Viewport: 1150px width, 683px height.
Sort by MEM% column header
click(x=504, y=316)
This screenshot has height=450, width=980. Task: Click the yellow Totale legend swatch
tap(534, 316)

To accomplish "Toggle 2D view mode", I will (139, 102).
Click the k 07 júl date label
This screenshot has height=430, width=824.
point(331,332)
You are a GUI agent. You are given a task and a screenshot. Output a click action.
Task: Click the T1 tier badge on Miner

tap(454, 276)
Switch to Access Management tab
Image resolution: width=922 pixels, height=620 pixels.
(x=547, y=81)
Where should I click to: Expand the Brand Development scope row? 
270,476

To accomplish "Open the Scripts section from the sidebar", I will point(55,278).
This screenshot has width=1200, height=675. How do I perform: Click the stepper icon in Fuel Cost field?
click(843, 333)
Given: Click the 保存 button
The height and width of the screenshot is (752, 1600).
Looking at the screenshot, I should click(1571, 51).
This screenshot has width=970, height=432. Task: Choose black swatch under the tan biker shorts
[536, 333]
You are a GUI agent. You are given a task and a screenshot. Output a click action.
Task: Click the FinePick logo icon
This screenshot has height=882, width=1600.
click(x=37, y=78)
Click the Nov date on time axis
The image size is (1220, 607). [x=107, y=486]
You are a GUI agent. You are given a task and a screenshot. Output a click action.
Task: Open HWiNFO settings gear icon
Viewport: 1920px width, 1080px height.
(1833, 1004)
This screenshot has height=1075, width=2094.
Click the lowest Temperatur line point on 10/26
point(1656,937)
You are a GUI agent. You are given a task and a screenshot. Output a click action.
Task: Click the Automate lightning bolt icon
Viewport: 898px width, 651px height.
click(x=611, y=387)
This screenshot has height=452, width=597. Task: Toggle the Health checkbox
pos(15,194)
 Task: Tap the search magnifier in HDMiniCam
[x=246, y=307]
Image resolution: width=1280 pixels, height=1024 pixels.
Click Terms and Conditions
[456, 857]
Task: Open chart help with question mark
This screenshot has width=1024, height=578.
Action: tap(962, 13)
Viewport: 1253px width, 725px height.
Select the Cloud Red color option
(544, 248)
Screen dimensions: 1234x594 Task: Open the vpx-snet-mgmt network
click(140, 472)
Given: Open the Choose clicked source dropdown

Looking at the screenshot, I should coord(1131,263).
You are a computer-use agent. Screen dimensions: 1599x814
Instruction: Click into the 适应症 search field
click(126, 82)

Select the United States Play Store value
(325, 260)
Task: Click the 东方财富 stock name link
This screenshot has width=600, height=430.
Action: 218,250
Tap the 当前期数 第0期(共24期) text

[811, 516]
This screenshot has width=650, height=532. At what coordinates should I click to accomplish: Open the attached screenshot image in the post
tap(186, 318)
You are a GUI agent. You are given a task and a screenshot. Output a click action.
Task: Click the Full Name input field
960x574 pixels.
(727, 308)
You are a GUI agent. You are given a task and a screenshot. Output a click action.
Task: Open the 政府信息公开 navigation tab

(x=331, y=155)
........
== Problem description ==
Could you update all of the data above by replacing "GUI agent" with "UI agent" and leaving everything else unchanged?

== Answer to the task ==
Viewport: 1150px width, 683px height.
Sort by MEM% column header
click(x=504, y=316)
This screenshot has height=450, width=980. Task: Click the yellow Totale legend swatch
tap(534, 316)

To accomplish "Toggle 2D view mode", I will (139, 102).
Click the k 07 júl date label
This screenshot has height=430, width=824.
point(331,332)
You are a UI agent. You are given a task and a screenshot. Output a click action.
Task: Click the T1 tier badge on Miner

tap(454, 276)
Switch to Access Management tab
Image resolution: width=922 pixels, height=620 pixels.
(x=547, y=81)
Where should I click to: Expand the Brand Development scope row? 
270,476

To accomplish "Open the Scripts section from the sidebar", I will point(55,278).
This screenshot has width=1200, height=675. How do I perform: Click the stepper icon in Fuel Cost field?
click(843, 333)
Given: Click the 保存 button
The height and width of the screenshot is (752, 1600).
Looking at the screenshot, I should click(1571, 51).
This screenshot has width=970, height=432. Task: Choose black swatch under the tan biker shorts
[536, 333]
You are a UI agent. You are given a task and a screenshot. Output a click action.
Task: Click the FinePick logo icon
This screenshot has height=882, width=1600.
click(x=37, y=78)
Click the Nov date on time axis
The image size is (1220, 607). [x=107, y=486]
You are a UI agent. You are given a task and a screenshot. Output a click action.
Task: Open HWiNFO settings gear icon
Viewport: 1920px width, 1080px height.
(1833, 1004)
This screenshot has height=1075, width=2094.
Click the lowest Temperatur line point on 10/26
point(1656,937)
You are a UI agent. You are given a task and a screenshot. Output a click action.
Task: Click the Automate lightning bolt icon
Viewport: 898px width, 651px height.
click(x=611, y=387)
This screenshot has height=452, width=597. Task: Toggle the Health checkbox
pos(15,194)
 Task: Tap the search magnifier in HDMiniCam
[x=246, y=307]
Image resolution: width=1280 pixels, height=1024 pixels.
Click Terms and Conditions
[456, 857]
Task: Open chart help with question mark
This screenshot has width=1024, height=578.
Action: tap(962, 13)
Viewport: 1253px width, 725px height.
Select the Cloud Red color option
(544, 248)
Screen dimensions: 1234x594 Task: Open the vpx-snet-mgmt network
click(140, 472)
Given: Open the Choose clicked source dropdown

Looking at the screenshot, I should coord(1131,263).
You are a computer-use agent. Screen dimensions: 1599x814
Instruction: Click into the 适应症 search field
click(126, 82)

Select the United States Play Store value
(325, 260)
Task: Click the 东方财富 stock name link
This screenshot has width=600, height=430.
Action: 218,250
Tap the 当前期数 第0期(共24期) text

[811, 516]
This screenshot has width=650, height=532. At what coordinates should I click to accomplish: Open the attached screenshot image in the post
tap(186, 318)
You are a UI agent. You are given a task and a screenshot. Output a click action.
Task: Click the Full Name input field
960x574 pixels.
(727, 308)
You are a UI agent. You are given a task and a screenshot. Output a click action.
Task: Open the 政府信息公开 navigation tab

(x=331, y=155)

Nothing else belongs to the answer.